The above electrolysis conditions are conditions that increase the possibility that a large amount of Ni will be mixed into the copper powder obtained. Under such conditions, the advantages of the present invention can be evaluated by comparing the situation of Ni contamination. In other words, in FIG. 5, if the same level of Ni quality is allowed, using the rod-shaped cathode (○●) according to the present invention will produce a much larger current than using the flat plate electrode (□■) as the cathode. It can be seen that it is possible to flow

Since the electrolysis conditions of this example are constant voltage electrolysis of approximately 3.1 V, it seems that the large amount of current indicates that the substantial electrode area is large. Therefore, in the above examples, it can be said that the cathode of the present invention has a larger substantial surface area than the flat plate cathode.

Further, FIG. 6 shows the change over time in the total current value in this example. In FIG. 6, the curve of the rod-shaped cathode intersects the curve of the plate-shaped cathode at the elapsed time of 10 hours, and it can be said that the cathode of the present invention has a larger substantial electrode area after 10 hours. In FIG. 6, r2 is estimated from the equilibrium current value to be approximately 2 mm. Since the value of r2 varies depending on the composition of the electrolytic solution used, that is, the composition of the solution containing the target metal and the electrolytic conditions, it is desirable to obtain it in advance.

In this example, it was found that when a rod-shaped electrode was used as the cathode, the convection state of the liquid was better and the concentration gradient on the cathode surface was smaller. This also causes the precipitation of Ni into the deposited copper to further decrease.

[0024]

According to the present invention, the substantial electrode area can be increased, and as a result, the production capacity per installation area can be greatly increased. Moreover, the quality of the metal powder and conductive powder obtained in this way is expected to be higher than conventional ones.

[Brief explanation of the drawing]

FIG. 1 is a front view showing an example of a cathode used in an embodiment of the present invention.

FIG. 2 is a side view of the cathode of FIG. 1;

FIG. 3 is a perspective view partially showing the lower end of the cathode in FIG. 2;

FIG. 4 is a cross-sectional view schematically showing how an electrolytic membrane is formed on the cathode of the present invention.

FIG. 5 is a graph showing the relationship between the Ni grade in the electrolytic copper powder obtained in the example of the present invention and the current value at the cathode when the electrolytic copper powder was obtained.
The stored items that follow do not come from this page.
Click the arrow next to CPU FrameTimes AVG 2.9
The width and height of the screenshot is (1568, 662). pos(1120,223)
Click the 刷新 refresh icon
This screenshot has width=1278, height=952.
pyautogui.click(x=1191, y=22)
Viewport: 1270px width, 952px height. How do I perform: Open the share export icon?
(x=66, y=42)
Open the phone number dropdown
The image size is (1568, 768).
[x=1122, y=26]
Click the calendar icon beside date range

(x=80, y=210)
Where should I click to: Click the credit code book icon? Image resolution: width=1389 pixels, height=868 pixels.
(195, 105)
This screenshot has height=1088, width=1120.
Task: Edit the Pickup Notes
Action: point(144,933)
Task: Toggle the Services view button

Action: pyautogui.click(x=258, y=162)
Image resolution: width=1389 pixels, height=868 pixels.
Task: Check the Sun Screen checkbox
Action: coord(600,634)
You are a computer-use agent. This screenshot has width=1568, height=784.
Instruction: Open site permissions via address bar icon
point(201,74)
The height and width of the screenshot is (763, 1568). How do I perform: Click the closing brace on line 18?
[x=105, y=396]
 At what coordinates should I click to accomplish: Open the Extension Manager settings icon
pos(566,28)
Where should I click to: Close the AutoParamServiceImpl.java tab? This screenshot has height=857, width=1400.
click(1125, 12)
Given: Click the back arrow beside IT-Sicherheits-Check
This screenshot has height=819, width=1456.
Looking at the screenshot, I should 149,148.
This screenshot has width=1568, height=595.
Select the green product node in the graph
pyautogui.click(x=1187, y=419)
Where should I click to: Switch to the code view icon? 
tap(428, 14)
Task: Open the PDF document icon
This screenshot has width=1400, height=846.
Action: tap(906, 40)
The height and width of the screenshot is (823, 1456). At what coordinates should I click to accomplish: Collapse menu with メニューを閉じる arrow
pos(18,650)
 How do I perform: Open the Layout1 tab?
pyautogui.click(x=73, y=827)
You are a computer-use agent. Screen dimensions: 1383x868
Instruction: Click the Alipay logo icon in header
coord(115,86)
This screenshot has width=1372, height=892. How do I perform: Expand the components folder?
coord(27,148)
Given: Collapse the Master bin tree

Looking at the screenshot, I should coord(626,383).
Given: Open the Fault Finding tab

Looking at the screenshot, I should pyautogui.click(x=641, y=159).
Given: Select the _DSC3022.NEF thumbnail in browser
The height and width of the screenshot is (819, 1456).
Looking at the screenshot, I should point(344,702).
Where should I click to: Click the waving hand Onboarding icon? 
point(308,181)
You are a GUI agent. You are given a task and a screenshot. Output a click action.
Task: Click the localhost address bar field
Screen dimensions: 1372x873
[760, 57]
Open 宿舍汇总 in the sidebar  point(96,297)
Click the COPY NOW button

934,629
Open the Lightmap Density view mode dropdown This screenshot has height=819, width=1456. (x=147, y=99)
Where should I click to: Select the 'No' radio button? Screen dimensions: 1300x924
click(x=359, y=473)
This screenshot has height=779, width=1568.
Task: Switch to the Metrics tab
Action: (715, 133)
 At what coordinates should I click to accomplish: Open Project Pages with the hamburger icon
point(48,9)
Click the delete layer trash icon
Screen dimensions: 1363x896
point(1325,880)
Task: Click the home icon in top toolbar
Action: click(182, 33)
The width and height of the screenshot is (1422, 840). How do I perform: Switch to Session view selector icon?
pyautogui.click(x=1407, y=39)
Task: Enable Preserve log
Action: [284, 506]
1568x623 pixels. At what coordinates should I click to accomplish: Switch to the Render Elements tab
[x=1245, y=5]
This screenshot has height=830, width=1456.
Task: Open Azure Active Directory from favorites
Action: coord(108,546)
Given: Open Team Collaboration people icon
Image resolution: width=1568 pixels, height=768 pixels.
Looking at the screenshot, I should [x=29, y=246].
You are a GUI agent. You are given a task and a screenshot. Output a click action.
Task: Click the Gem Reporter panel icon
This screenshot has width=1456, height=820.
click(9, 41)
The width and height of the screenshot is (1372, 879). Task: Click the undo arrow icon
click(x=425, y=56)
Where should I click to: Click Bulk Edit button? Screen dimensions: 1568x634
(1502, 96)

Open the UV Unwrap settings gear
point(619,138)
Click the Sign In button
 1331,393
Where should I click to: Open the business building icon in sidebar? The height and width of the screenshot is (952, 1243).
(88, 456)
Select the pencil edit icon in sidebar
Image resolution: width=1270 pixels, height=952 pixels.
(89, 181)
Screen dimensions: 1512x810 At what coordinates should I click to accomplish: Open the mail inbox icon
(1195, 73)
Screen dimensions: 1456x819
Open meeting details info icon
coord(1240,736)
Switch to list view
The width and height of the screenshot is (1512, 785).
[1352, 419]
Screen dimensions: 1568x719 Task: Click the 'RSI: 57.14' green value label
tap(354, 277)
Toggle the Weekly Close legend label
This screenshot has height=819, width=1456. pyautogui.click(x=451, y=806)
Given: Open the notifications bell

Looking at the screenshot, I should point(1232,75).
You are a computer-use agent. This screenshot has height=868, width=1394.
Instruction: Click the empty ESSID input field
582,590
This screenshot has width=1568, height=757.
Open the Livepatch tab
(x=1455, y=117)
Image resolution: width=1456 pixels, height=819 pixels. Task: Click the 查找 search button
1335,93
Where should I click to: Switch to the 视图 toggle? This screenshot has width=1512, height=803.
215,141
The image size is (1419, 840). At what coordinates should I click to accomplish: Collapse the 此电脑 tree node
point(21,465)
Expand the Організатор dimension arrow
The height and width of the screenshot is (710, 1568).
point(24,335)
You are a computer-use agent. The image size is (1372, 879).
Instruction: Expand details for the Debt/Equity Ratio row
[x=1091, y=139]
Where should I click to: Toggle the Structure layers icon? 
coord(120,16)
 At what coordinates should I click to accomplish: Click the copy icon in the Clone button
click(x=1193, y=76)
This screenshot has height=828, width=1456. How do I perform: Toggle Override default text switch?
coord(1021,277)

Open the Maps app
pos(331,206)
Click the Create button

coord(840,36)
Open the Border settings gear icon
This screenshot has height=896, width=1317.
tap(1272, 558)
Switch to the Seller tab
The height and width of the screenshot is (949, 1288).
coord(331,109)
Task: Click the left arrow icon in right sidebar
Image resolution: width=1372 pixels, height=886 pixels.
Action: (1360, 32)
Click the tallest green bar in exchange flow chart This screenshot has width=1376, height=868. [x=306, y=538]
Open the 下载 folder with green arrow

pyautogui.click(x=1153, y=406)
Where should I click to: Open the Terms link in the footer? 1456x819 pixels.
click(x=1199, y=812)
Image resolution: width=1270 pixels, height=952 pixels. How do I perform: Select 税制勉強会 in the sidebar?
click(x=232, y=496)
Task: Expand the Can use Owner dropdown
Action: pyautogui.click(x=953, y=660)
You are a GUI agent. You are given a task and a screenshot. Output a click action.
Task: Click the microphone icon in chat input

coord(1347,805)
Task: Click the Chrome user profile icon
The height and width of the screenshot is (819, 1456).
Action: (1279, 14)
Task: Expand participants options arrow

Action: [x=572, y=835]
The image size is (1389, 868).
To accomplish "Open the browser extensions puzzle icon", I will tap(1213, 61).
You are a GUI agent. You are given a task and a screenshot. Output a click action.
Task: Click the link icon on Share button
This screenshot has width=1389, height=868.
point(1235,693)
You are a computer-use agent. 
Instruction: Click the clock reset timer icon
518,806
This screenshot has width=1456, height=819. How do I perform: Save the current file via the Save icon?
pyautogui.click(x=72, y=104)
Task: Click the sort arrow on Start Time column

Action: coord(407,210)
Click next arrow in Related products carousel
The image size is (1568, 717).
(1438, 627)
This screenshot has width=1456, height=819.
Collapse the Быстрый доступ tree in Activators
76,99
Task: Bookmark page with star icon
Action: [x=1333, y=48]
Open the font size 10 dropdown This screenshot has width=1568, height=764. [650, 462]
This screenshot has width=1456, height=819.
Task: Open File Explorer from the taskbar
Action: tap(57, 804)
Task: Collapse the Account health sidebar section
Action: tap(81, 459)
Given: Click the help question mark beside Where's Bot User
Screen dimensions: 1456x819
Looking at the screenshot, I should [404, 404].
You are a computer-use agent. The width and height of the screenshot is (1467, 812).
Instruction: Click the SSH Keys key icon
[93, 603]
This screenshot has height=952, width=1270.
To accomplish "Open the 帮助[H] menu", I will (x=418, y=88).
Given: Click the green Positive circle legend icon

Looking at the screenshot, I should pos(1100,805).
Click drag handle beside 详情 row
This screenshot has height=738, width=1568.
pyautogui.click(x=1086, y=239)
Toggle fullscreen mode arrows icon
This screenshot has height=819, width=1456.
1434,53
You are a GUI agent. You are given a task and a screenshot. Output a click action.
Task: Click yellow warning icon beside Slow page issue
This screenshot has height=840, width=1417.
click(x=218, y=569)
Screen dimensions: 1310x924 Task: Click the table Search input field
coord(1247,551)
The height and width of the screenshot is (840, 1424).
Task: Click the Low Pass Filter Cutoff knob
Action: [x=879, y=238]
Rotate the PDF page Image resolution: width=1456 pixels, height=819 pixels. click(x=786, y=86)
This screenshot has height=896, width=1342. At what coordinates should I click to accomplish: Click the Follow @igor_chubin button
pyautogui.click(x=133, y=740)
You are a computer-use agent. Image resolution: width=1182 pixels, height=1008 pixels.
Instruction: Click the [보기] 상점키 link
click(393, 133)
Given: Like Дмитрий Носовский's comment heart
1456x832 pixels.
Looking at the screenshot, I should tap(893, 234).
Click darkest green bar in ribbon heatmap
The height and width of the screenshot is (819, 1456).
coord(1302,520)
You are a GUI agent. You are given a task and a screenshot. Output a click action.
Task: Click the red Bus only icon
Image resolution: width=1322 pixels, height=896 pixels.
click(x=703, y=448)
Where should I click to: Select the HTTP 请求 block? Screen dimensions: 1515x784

FIG. 6 is a graph showing a change in total current value over time in an example of the present invention.

[Explanation of symbols]

1, 1' Hanging hand 2 Upper alignment plate 3 Lower alignment plate 4 Rod-shaped electrode

Claims (2)

[Claims] 1. A cathode comprising an upper alignment plate, a lower alignment plate, and a plurality of rod-shaped electrodes for forming an electrodeposited film provided between the upper alignment plate and the lower alignment plate, wherein The distance is d, the number of rod-shaped electrodes is n, and the radius of the rod-shaped electrode is r1.
The thickness of the electrodeposited layer stably formed on the rod-shaped electrode is r
2, d is 2r1≦d<(nπ-4)・
A cathode for forming an electrodeposited film, characterized in that it is configured to satisfy the relationship (r1 +r2)/(n-1). 2. A method for producing electrolytic powder, comprising using the cathode according to claim 1.